## Text
--- START ---
Maharashtra

DCF, South Mumbai

CC/09/174

Dinesh Seth - Complainant(s)

Versus

The New India Assurance Co. Ltd - Opp.Party(s)

P. B. Baria

18 May 2013

ORDER

 
Complaint Case No. CC/09/174
 
1. Dinesh Seth
231-B Jolly Maker Apts.1, Cuffe Parade,
Mumbai
Maharastra
...........Complainant(s)
Versus
1. The New India Assurance Co. Ltd
Maker Chamer IV, 3rd floor, R.No.37, J.Bajaj Marg,
Mumbai - 400 021.
Maharastra
............Opp.Party(s)
 
BEFORE: 
 HON'ABLE MR. Satyashil M. Ratnakar PRESIDENT
 HON'ABLE MR. Shri S.S. Patil MEMBER
 
PRESENT:
तक्रारदार व तक्रारदाराचे वकील प्रविण बारीया गैरहजर.
--- END ---
## Entries shown
--- START ---
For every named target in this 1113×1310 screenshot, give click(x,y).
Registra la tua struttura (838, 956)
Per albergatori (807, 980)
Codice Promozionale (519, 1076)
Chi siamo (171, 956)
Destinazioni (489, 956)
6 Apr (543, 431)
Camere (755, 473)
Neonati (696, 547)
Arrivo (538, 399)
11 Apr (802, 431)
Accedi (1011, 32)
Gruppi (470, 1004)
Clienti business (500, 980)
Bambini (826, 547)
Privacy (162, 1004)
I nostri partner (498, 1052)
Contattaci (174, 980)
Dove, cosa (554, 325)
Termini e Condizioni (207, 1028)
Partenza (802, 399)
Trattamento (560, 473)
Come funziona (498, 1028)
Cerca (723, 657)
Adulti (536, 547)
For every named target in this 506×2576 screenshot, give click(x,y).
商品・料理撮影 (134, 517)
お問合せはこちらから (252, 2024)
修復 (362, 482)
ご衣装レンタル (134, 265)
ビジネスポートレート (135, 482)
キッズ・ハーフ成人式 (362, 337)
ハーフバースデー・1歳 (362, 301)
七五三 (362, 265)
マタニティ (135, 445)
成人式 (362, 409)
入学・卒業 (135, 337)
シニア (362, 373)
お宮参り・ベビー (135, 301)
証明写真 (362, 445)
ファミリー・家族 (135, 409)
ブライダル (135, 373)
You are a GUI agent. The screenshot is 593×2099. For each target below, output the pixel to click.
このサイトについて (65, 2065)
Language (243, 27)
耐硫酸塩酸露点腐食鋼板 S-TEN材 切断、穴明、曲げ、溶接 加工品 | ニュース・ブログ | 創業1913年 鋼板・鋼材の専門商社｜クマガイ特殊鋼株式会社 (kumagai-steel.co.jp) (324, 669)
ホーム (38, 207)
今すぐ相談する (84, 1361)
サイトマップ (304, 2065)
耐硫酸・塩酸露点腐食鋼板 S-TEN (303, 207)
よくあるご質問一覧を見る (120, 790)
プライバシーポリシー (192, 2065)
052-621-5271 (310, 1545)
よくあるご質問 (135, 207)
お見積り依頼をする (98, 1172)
--- END ---
## Problems to solve
a: Print the part of the order that begins at the words "Complaint Case No." and stops after the words "Mumbai - 400 021.".
b: List each line of The New India Assurance Co. Ltd's address as the order gives it under the case number.
The items listed after the order are separate material and have no connection to it.

## Responses per task
a:
Complaint Case No. CC/09/174
 
1. Dinesh Seth
231-B Jolly Maker Apts.1, Cuffe Parade,
Mumbai
Maharastra
...........Complainant(s)
Versus
1. The New India Assurance Co. Ltd
Maker Chamer IV, 3rd floor, R.No.37, J.Bajaj Marg,
Mumbai - 400 021.

b:
Maker Chamer IV, 3rd floor, R.No.37, J.Bajaj Marg,
Mumbai - 400 021.
Maharastra